I'm not sure about anywhere to go but... I have my mom. She lives about 30 minutes away so as long as I have gas in my car I can take him to her, come back home and do whatever I need to do if it comes to that. The way my mom put it "I'm 30 minutes away from a nap". She doesn't work either so anytime I need her I have her. She kept him today all day so that my husband and I could go see pdoc/tdoc (since they are 2 1/2 hours away) and have a nice day to ourselves (I got to eat OUT at a RESTAURANT YAY!!!! LOL)

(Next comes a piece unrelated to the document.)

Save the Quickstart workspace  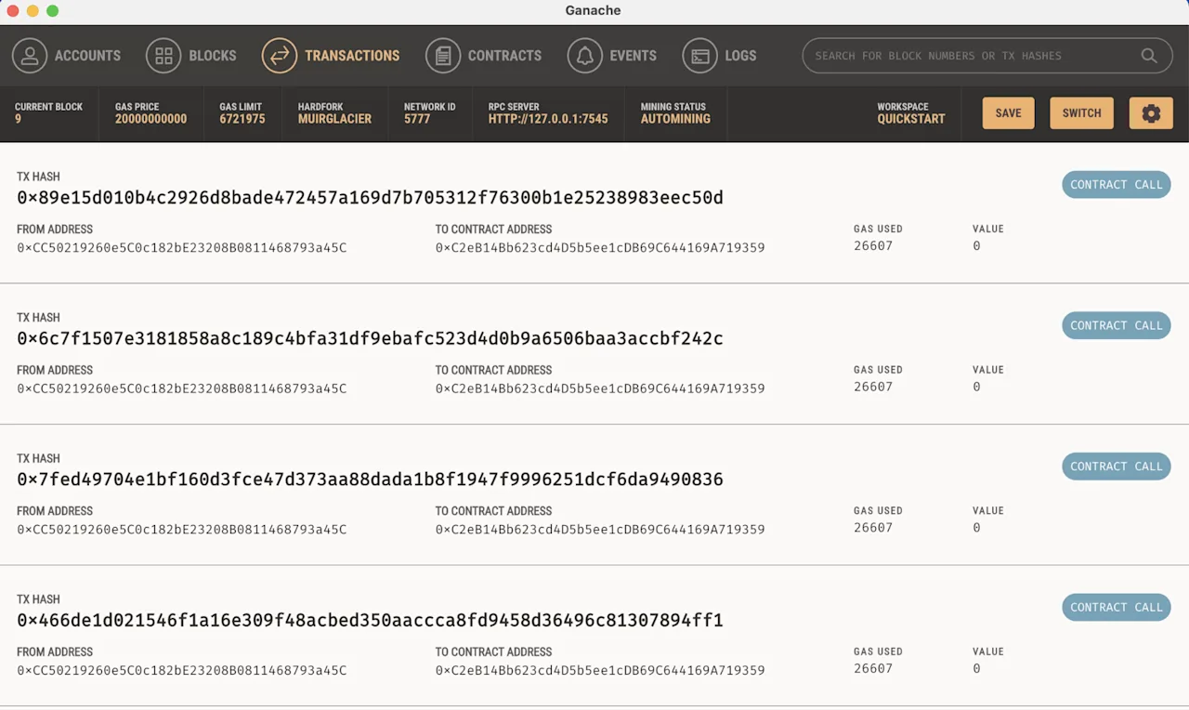click(x=1008, y=113)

I know I get hopeless and forget I have all this support (my mom, husband, etc)... and I feel so bad when I do and get reminded because there are so many who have to do it on their own and I have NO EARTHLY idea how they do it at all. Totally have my full respect. But I get so lost when I hit bottom like I did yesterday. I'm just glad I hit it when I did so I could tell my pdoc today and not have to wait for an appointment or whatever.